Records to process:
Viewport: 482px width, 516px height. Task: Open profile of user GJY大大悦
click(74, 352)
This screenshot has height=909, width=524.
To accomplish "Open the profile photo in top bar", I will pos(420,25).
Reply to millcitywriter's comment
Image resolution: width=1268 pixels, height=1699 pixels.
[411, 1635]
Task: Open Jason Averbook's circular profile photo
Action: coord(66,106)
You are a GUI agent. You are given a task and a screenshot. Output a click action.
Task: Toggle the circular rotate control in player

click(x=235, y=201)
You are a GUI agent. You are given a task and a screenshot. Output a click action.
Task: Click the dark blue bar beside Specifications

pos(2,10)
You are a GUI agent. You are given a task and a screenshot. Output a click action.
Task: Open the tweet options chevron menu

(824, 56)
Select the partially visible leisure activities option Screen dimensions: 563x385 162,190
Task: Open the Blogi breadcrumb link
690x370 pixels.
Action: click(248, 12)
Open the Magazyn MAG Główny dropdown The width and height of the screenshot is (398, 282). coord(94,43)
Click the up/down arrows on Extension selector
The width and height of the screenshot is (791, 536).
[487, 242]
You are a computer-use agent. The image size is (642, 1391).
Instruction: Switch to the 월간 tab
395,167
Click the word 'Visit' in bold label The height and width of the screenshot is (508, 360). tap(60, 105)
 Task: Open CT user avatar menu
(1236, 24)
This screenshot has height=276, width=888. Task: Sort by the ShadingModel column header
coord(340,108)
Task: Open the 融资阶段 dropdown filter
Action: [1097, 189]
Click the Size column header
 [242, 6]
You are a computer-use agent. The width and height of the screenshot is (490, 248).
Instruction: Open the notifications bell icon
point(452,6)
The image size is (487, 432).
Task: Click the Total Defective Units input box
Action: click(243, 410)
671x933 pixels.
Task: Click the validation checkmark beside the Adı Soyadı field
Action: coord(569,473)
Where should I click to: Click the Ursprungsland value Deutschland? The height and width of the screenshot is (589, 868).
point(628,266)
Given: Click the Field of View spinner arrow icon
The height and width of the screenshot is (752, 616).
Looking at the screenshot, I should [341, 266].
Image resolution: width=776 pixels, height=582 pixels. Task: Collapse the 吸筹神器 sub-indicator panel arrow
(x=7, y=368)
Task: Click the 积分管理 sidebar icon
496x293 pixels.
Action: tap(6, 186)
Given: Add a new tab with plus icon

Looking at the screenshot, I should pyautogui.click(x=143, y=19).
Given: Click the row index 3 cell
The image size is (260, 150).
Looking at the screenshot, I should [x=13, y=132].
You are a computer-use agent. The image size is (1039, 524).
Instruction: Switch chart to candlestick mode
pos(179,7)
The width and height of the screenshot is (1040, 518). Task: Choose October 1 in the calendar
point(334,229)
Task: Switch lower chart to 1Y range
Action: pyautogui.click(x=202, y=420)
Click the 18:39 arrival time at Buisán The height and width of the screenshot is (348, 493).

Exercise goal: Transcribe the records above exactly, from the opening line down to and including the line with "Open the Magazyn".

Exercise response:
Viewport: 482px width, 516px height. Task: Open profile of user GJY大大悦
click(74, 352)
This screenshot has height=909, width=524.
To accomplish "Open the profile photo in top bar", I will pos(420,25).
Reply to millcitywriter's comment
Image resolution: width=1268 pixels, height=1699 pixels.
[411, 1635]
Task: Open Jason Averbook's circular profile photo
Action: coord(66,106)
You are a GUI agent. You are given a task and a screenshot. Output a click action.
Task: Toggle the circular rotate control in player

click(x=235, y=201)
You are a GUI agent. You are given a task and a screenshot. Output a click action.
Task: Click the dark blue bar beside Specifications

pos(2,10)
You are a GUI agent. You are given a task and a screenshot. Output a click action.
Task: Open the tweet options chevron menu

(824, 56)
Select the partially visible leisure activities option Screen dimensions: 563x385 162,190
Task: Open the Blogi breadcrumb link
690x370 pixels.
Action: click(248, 12)
Open the Magazyn MAG Główny dropdown The width and height of the screenshot is (398, 282). coord(94,43)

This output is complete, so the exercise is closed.